BDK-Forderung nach der Einrichtung eines Kriminaldauerdienstes wird Realität

2. Juli 2018 | Themenbereich: Bund Deutscher Kriminalbeamter, Hessen, Interessenvertretungen | Drucken

Im August 2018 nimmt der neue Kriminaldauerdienst des Polizeipräsidiums Osthessen die Arbeit auf. Damit wird die langjährige BDK-Forderung nach der hessenweiten Einrichtung von Kriminaldauerdiensten in einem weiteren Polizeipräsidium umgesetzt.

 

Kriminalpolizeiliche Kompetenz bei Sofortsachen wurde bislang durch Rufbereitschaftsdienste der Kolleginnen und Kollegen, die bei den Kriminalinspektionen im Tagesdienst arbeiten, an Werktagen nach Dienstschluss sowie an Wochenenden und Feiertagen abgedeckt. Die Folge waren sowohl eine hohe individuelle Belastung als auch der Kommissariate, denen die Rufbereitschaftsbeamtinnen und -beamten am Folgetag nach Einsätzen nur eingeschränkt zur Verfügung standen. Aus unserer Sicht wird die Einrichtung des Kriminaldauerdienstes zu einer spürbaren Entlastung führen.
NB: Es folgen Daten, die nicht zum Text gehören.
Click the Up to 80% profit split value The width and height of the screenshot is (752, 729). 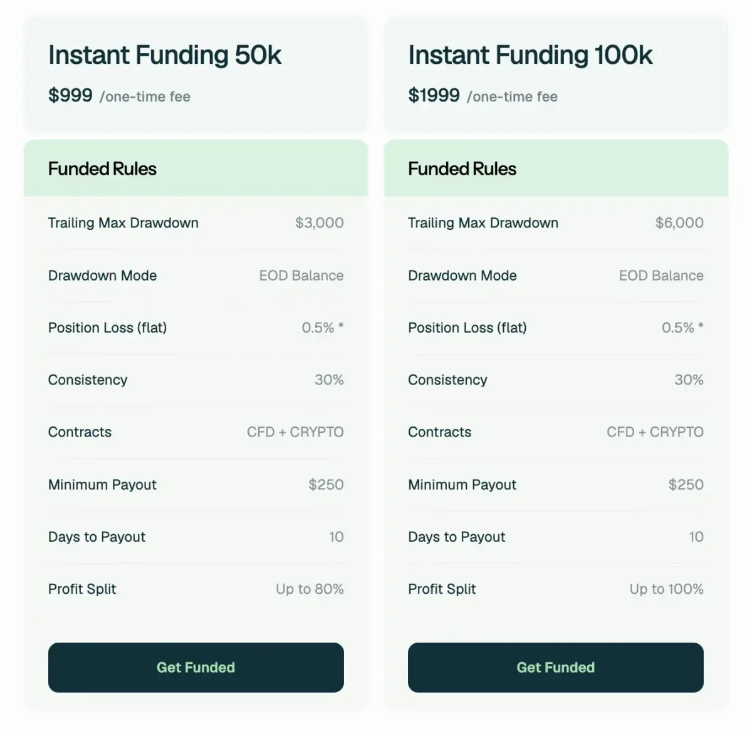point(309,589)
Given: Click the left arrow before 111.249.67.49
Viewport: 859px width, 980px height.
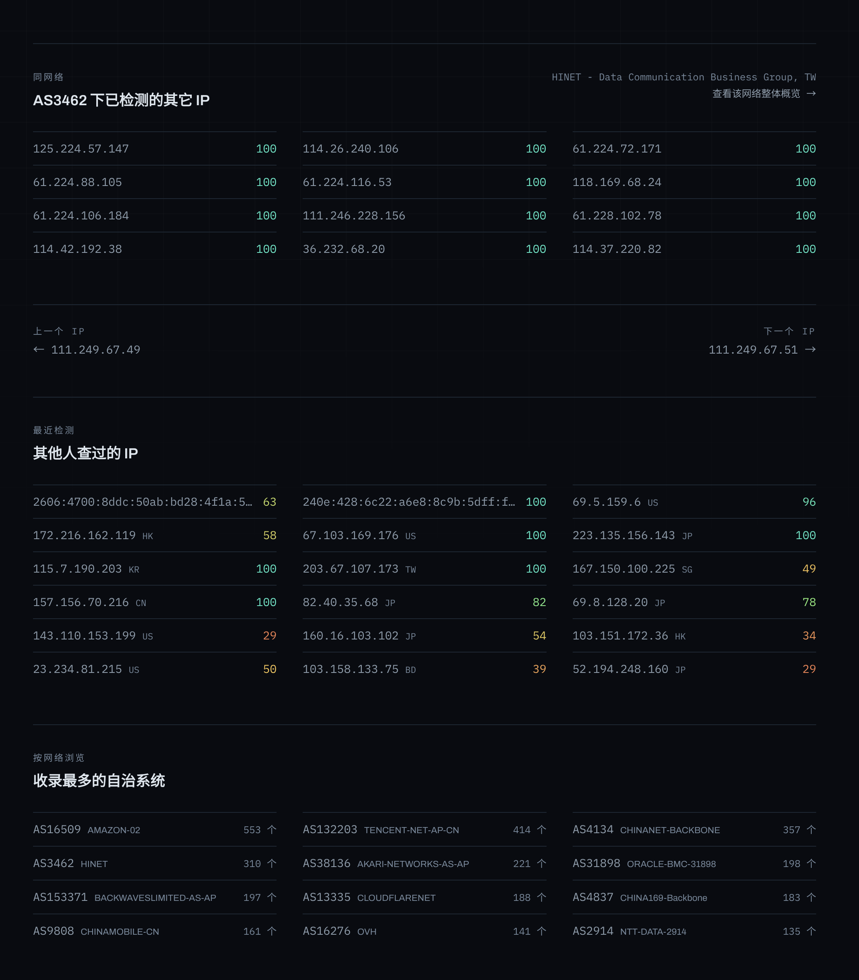Looking at the screenshot, I should (x=39, y=349).
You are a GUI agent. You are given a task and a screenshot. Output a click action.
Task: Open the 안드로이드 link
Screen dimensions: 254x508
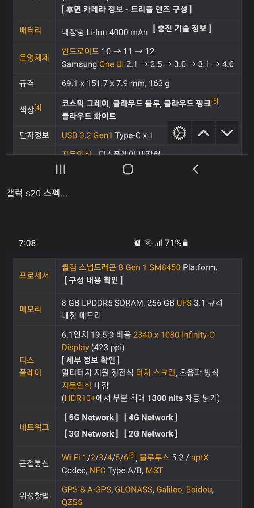(80, 51)
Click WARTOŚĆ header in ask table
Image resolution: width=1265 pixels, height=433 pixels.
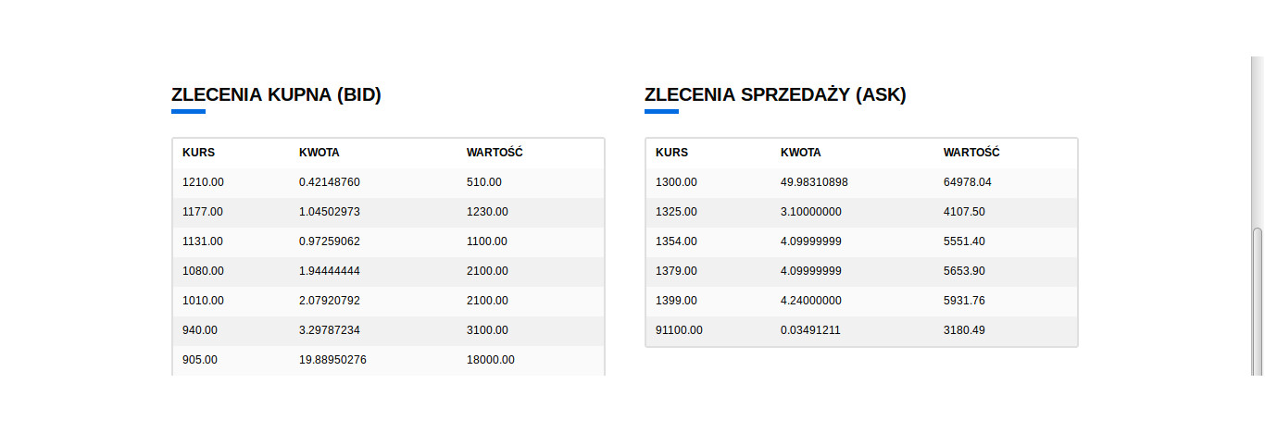(x=971, y=153)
Zugleich wird eine reizvolle Möglichkeit für den Laufbahnwechsel zur Kriminalpolizei geschaffen, da die abwechslungsreiche Tätigkeit zusätzlich mit Schichtzulage und DUZ vergütet wird. Mit der Einrichtung gelingt daher auch ein wichtiger Schritt, um die Attraktivität der Kriminalpolizei zu steigern.

Der BDK begrüßt die Einführung des Kriminaldauerdienstes ausdrücklich. Wir wünschen einen erfolgreichen Auftakt und gutes Gelingen!